I'm hoping you guys can help me out here.

Question 1. Am I really going to notice a performance difference between a 250GB SATA II hard drive, a 74GB STAT Raptor 10k, a 73GB SA-SCSI 10k RPM, or a 73GB SA-SCSI 15k RPM?

The 250G is the default, but I can pay $20 /month for the 74G SATA Raptor 10k, $30 more for a 73G SA-SCSI 10k, or $50 more for a 73G SA-SCSI 15k.

If it matters, I'm using about 32G in my /home/ directory. I'm currently running Redhat Enterprise 4, but will be stepping up to Enterprise 5.

Question 2. My current server is about 4 years old, and has 4 3.2GHz Xeon CPUs with 2MB of cache each. The one proposed by the rep is a single processor Quad Core Xeon 2.66GHz, with 1x8MB of cache.

Now, this seems a lot slower to me, but the rep swears that this will be a lot faster than my old server. Is that true or false?

WORK TO DO.
- a) Answer these questions about the server hardware post, one per line:
(i) About how much space is the poster using in the /home/ directory?
(ii) Which operating system is the poster currently running?
(iii) How much cache does each CPU in the current server have?
- b) Copy out the part of the server hardware post that begins with "Question 1. Am" and ends after "true or false?".

INFORMATION GIVEN.
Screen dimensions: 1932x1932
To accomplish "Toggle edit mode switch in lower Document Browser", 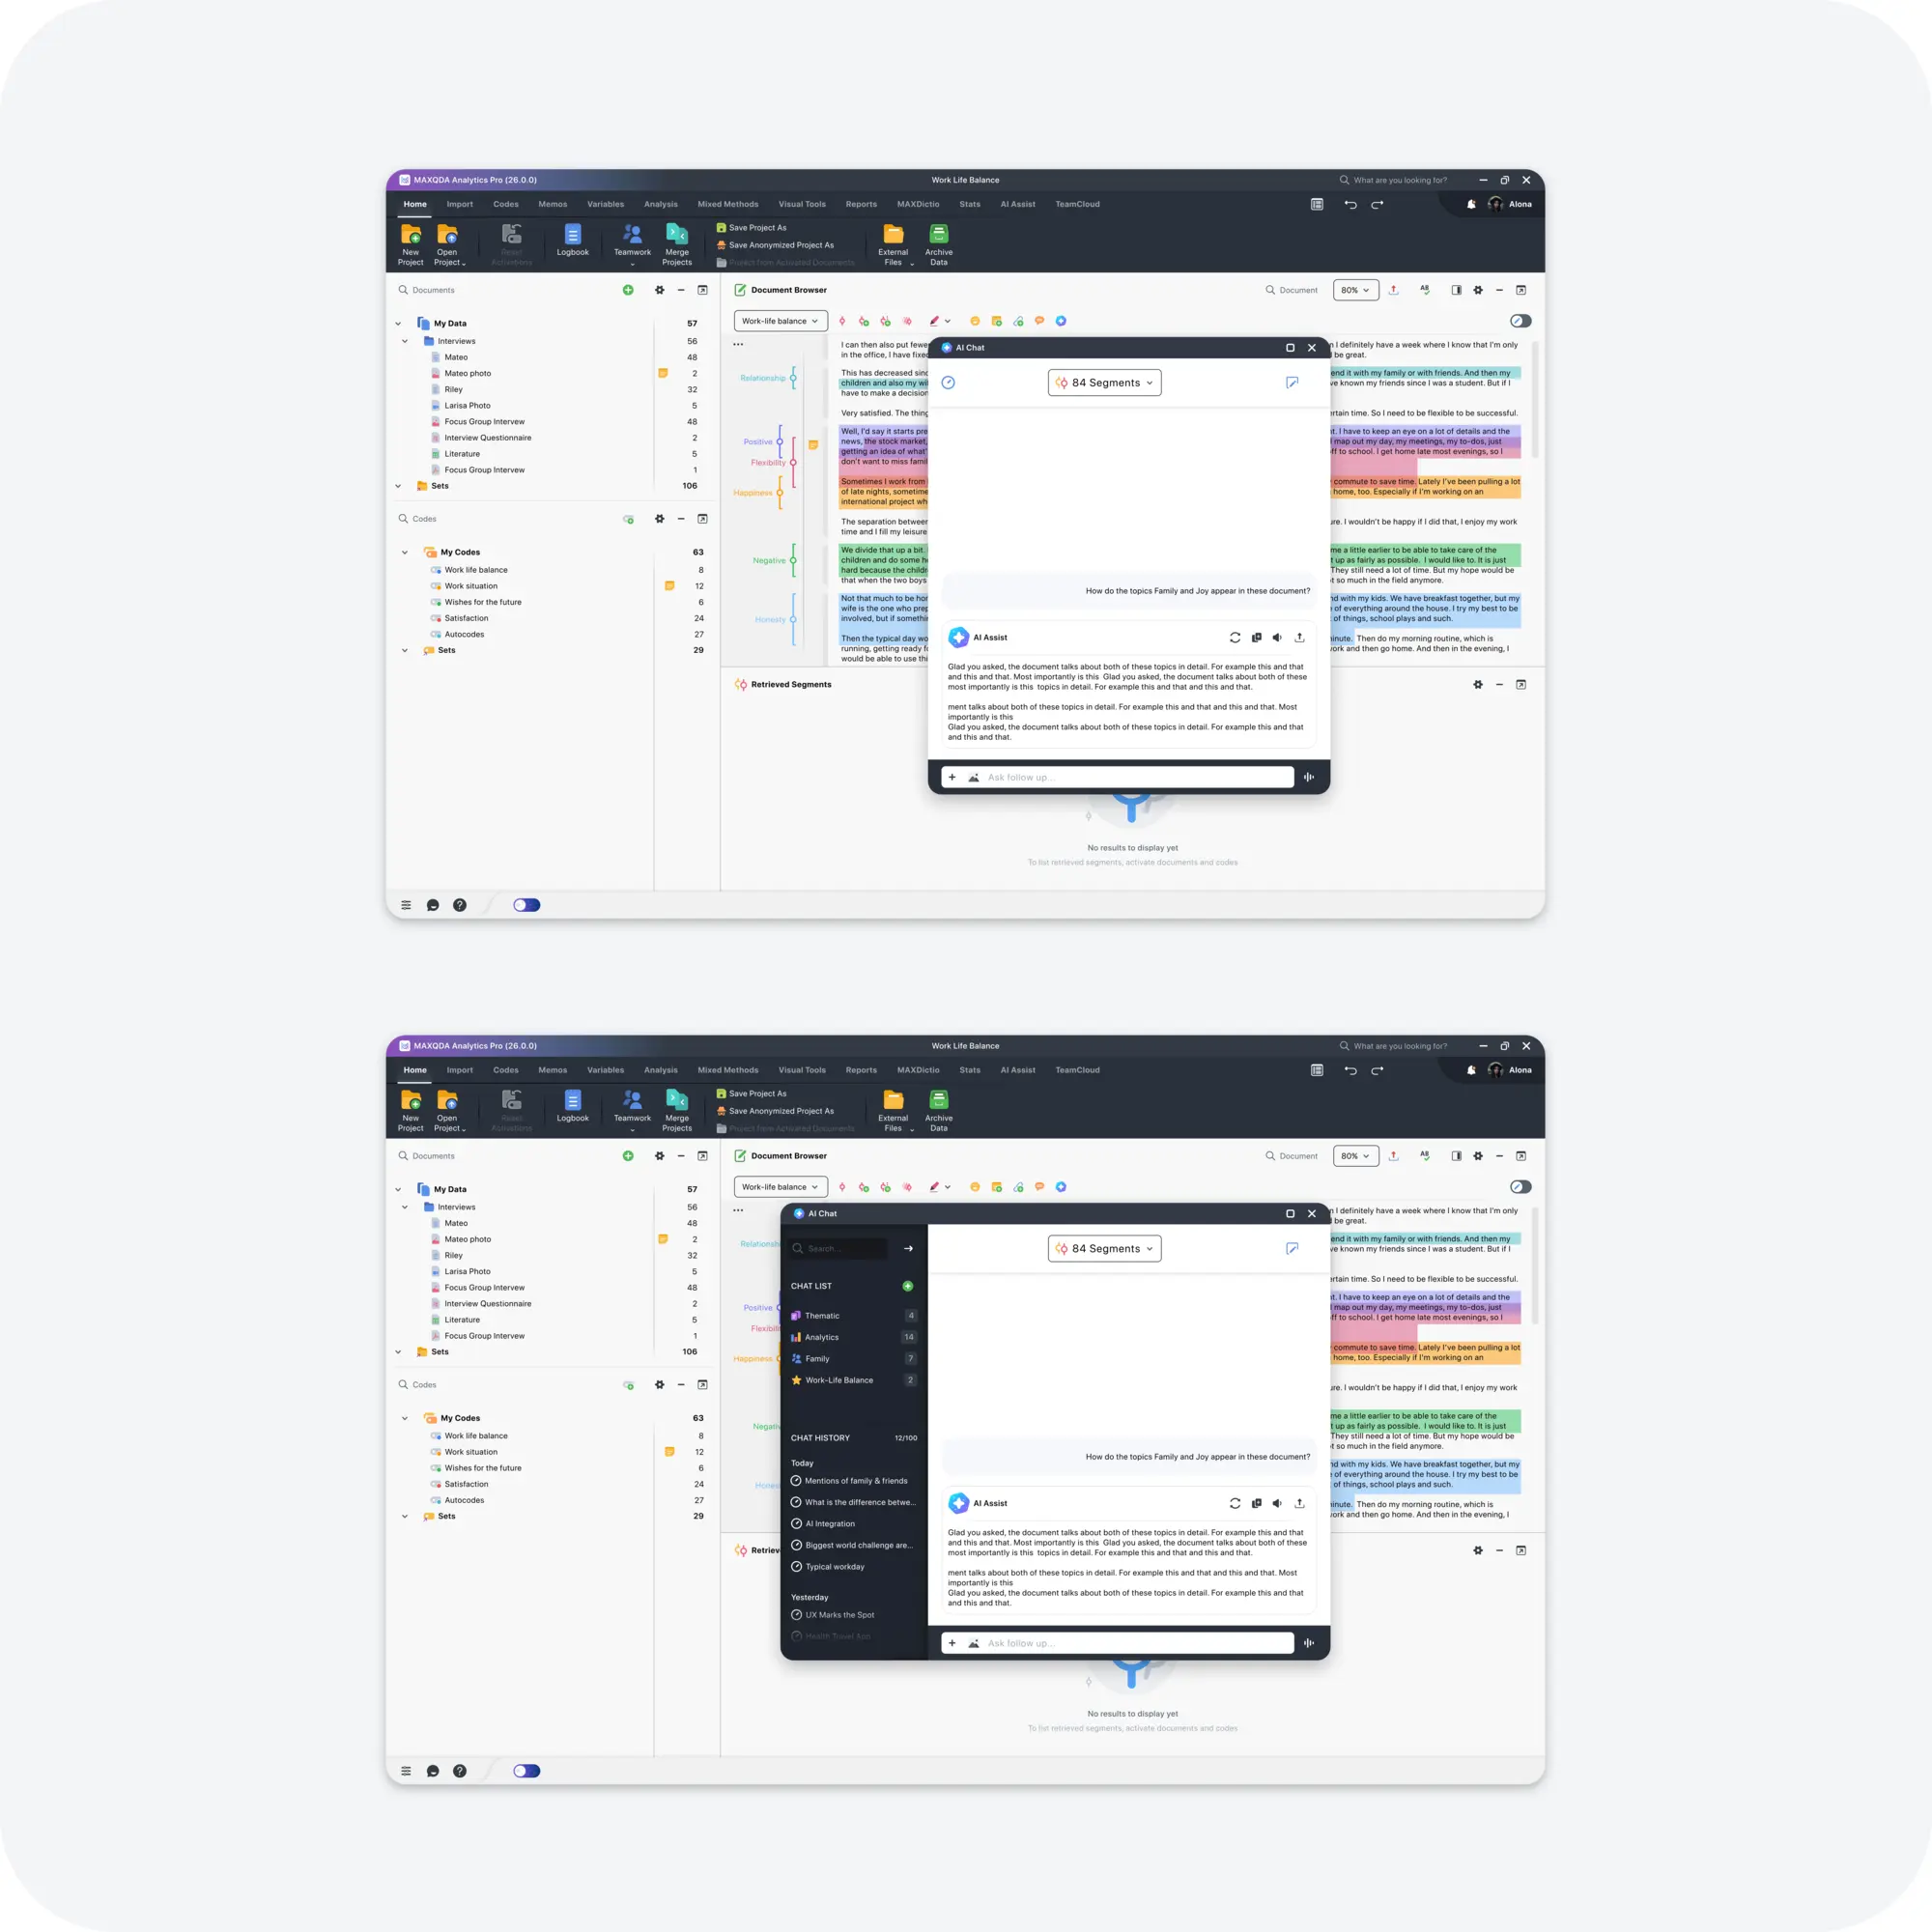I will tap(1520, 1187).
* * *
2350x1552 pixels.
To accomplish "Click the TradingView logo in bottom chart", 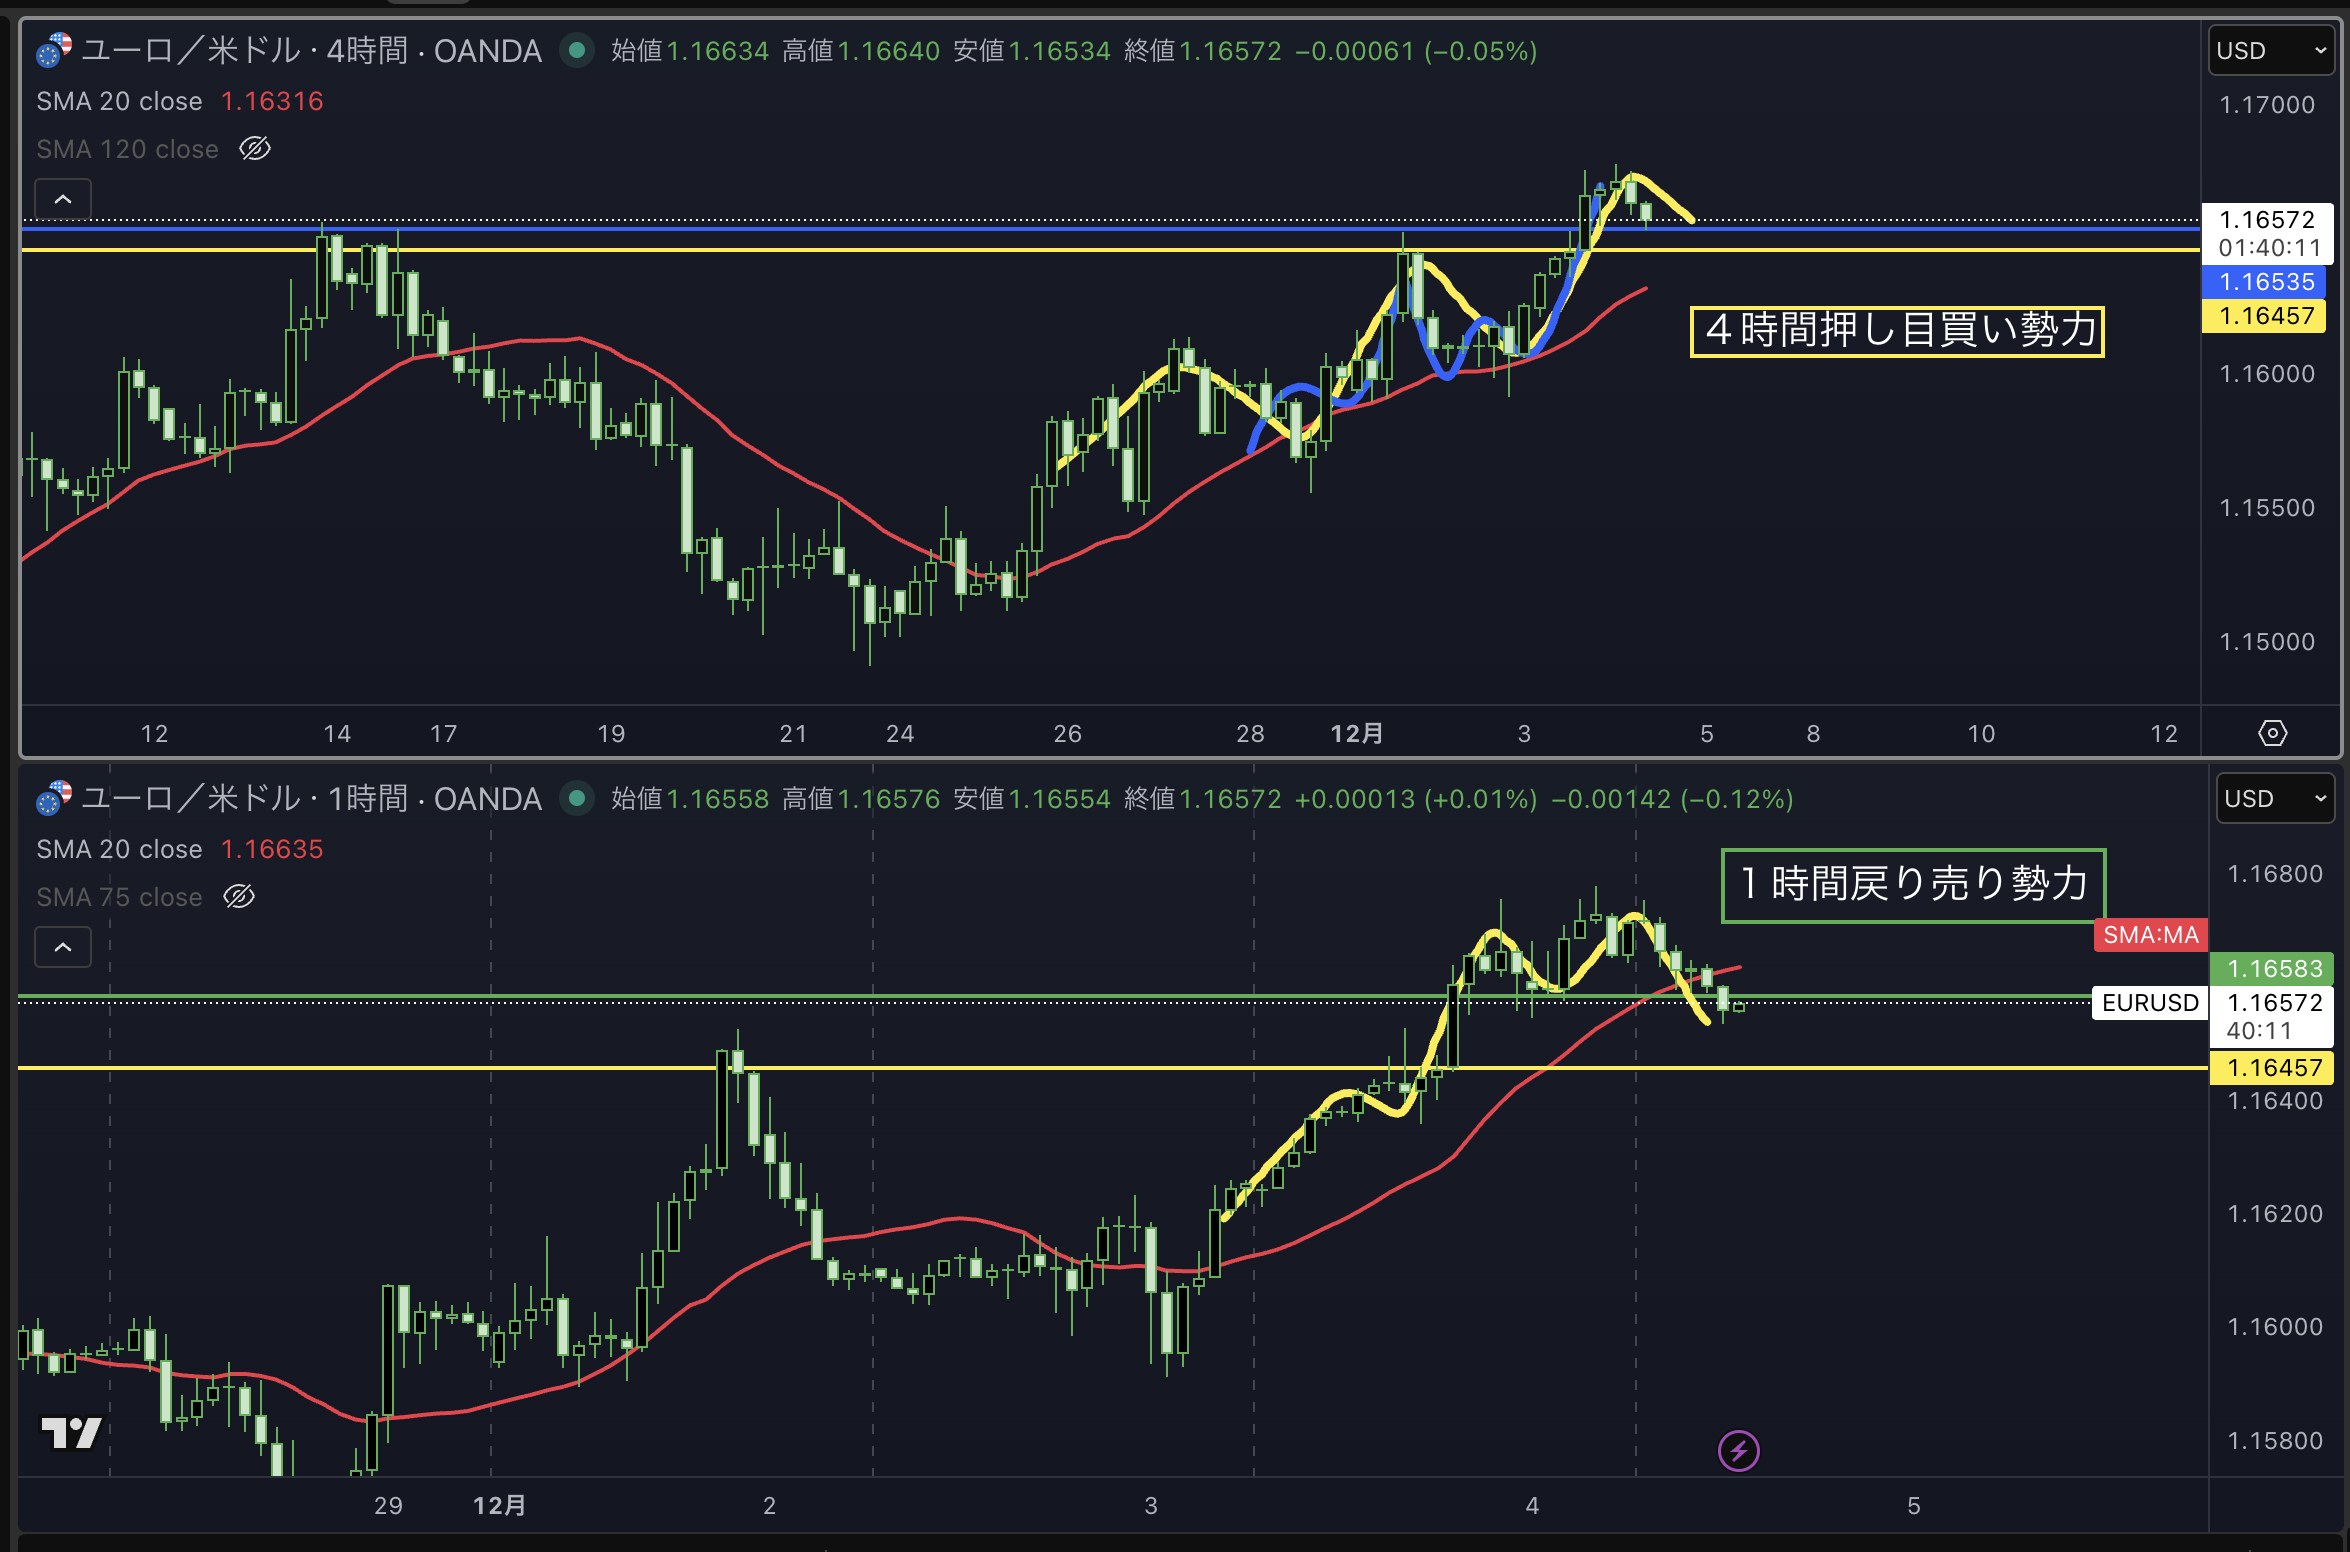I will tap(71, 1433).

TASK RESPONSES.
- a)
(i) About 32G.
(ii) Redhat Enterprise 4.
(iii) 2MB.

- b)
Question 1. Am I really going to notice a performance difference between a 250GB SATA II hard drive, a 74GB STAT Raptor 10k, a 73GB SA-SCSI 10k RPM, or a 73GB SA-SCSI 15k RPM?

The 250G is the default, but I can pay $20 /month for the 74G SATA Raptor 10k, $30 more for a 73G SA-SCSI 10k, or $50 more for a 73G SA-SCSI 15k.

If it matters, I'm using about 32G in my /home/ directory. I'm currently running Redhat Enterprise 4, but will be stepping up to Enterprise 5.

Question 2. My current server is about 4 years old, and has 4 3.2GHz Xeon CPUs with 2MB of cache each. The one proposed by the rep is a single processor Quad Core Xeon 2.66GHz, with 1x8MB of cache.

Now, this seems a lot slower to me, but the rep swears that this will be a lot faster than my old server. Is that true or false?